• [DESCRIPTION OF THE TASK]:
Read the data and repeat all of it exactly.

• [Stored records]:

★ ★ ★ ★ ★

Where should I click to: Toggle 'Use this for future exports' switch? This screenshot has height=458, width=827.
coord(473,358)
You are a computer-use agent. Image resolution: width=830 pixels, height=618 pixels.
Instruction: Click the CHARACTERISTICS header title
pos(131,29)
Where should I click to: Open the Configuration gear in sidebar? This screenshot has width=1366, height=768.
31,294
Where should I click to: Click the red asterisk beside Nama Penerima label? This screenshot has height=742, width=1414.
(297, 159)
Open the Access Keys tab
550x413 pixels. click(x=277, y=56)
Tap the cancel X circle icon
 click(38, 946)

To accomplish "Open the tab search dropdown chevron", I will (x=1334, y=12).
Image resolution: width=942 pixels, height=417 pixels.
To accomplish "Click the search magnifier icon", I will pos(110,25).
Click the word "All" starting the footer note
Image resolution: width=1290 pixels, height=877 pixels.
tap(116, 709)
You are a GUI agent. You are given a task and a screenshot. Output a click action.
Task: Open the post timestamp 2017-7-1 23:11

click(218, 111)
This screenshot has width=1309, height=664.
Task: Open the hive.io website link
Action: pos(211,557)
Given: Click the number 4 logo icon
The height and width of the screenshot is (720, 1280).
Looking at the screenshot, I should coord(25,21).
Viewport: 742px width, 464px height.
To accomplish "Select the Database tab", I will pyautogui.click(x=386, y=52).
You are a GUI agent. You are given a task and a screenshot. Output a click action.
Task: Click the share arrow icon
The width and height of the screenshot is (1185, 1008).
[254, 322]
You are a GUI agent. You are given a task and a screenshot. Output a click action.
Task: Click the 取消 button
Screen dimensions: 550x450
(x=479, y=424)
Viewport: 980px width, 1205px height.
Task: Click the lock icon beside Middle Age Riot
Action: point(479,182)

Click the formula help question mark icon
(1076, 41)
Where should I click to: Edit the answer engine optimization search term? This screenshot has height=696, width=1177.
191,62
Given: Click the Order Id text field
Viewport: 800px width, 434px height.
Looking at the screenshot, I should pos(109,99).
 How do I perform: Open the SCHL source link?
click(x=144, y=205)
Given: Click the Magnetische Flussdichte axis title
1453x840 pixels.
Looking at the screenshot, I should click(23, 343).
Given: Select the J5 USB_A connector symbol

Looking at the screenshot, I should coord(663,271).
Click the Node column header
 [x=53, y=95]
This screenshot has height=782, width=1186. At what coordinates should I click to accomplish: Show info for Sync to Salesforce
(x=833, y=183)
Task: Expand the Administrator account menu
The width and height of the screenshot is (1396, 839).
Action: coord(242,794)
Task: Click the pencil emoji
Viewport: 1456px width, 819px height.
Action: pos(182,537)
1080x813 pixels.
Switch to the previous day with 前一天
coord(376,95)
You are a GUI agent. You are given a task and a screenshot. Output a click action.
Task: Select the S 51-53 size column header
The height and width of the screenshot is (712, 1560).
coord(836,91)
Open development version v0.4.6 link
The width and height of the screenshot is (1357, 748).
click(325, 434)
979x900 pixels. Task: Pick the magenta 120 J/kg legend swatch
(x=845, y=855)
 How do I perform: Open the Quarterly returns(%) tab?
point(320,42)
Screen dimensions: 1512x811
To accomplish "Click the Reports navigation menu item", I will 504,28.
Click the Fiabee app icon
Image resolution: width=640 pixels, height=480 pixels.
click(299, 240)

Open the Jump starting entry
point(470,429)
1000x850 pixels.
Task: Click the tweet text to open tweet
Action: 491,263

★ ★ ★ ★ ★

• [EXERCISE SOLUTION]:
Where should I click to: Toggle 'Use this for future exports' switch? This screenshot has height=458, width=827.
coord(473,358)
You are a computer-use agent. Image resolution: width=830 pixels, height=618 pixels.
Instruction: Click the CHARACTERISTICS header title
pos(131,29)
Where should I click to: Open the Configuration gear in sidebar? This screenshot has width=1366, height=768.
31,294
Where should I click to: Click the red asterisk beside Nama Penerima label? This screenshot has height=742, width=1414.
(297, 159)
Open the Access Keys tab
550x413 pixels. click(x=277, y=56)
Tap the cancel X circle icon
 click(38, 946)

To accomplish "Open the tab search dropdown chevron", I will (x=1334, y=12).
Image resolution: width=942 pixels, height=417 pixels.
To accomplish "Click the search magnifier icon", I will pos(110,25).
Click the word "All" starting the footer note
Image resolution: width=1290 pixels, height=877 pixels.
tap(116, 709)
You are a GUI agent. You are given a task and a screenshot. Output a click action.
Task: Open the post timestamp 2017-7-1 23:11

click(218, 111)
This screenshot has width=1309, height=664.
Task: Open the hive.io website link
Action: pos(211,557)
Given: Click the number 4 logo icon
The height and width of the screenshot is (720, 1280).
Looking at the screenshot, I should coord(25,21).
Viewport: 742px width, 464px height.
To accomplish "Select the Database tab", I will pyautogui.click(x=386, y=52).
You are a GUI agent. You are given a task and a screenshot. Output a click action.
Task: Click the share arrow icon
The width and height of the screenshot is (1185, 1008).
[254, 322]
You are a GUI agent. You are given a task and a screenshot. Output a click action.
Task: Click the 取消 button
Screen dimensions: 550x450
(x=479, y=424)
Viewport: 980px width, 1205px height.
Task: Click the lock icon beside Middle Age Riot
Action: point(479,182)

Click the formula help question mark icon
(1076, 41)
Where should I click to: Edit the answer engine optimization search term? This screenshot has height=696, width=1177.
191,62
Given: Click the Order Id text field
Viewport: 800px width, 434px height.
Looking at the screenshot, I should pos(109,99).
 How do I perform: Open the SCHL source link?
click(x=144, y=205)
Given: Click the Magnetische Flussdichte axis title
1453x840 pixels.
Looking at the screenshot, I should click(23, 343).
Given: Select the J5 USB_A connector symbol

Looking at the screenshot, I should coord(663,271).
Click the Node column header
 [x=53, y=95]
This screenshot has height=782, width=1186. At what coordinates should I click to accomplish: Show info for Sync to Salesforce
(x=833, y=183)
Task: Expand the Administrator account menu
The width and height of the screenshot is (1396, 839).
Action: coord(242,794)
Task: Click the pencil emoji
Viewport: 1456px width, 819px height.
Action: pos(182,537)
1080x813 pixels.
Switch to the previous day with 前一天
coord(376,95)
You are a GUI agent. You are given a task and a screenshot. Output a click action.
Task: Select the S 51-53 size column header
The height and width of the screenshot is (712, 1560).
coord(836,91)
Open development version v0.4.6 link
The width and height of the screenshot is (1357, 748).
click(325, 434)
979x900 pixels. Task: Pick the magenta 120 J/kg legend swatch
(x=845, y=855)
 How do I perform: Open the Quarterly returns(%) tab?
point(320,42)
Screen dimensions: 1512x811
To accomplish "Click the Reports navigation menu item", I will 504,28.
Click the Fiabee app icon
Image resolution: width=640 pixels, height=480 pixels.
click(299, 240)

Open the Jump starting entry
point(470,429)
1000x850 pixels.
Task: Click the tweet text to open tweet
Action: 491,263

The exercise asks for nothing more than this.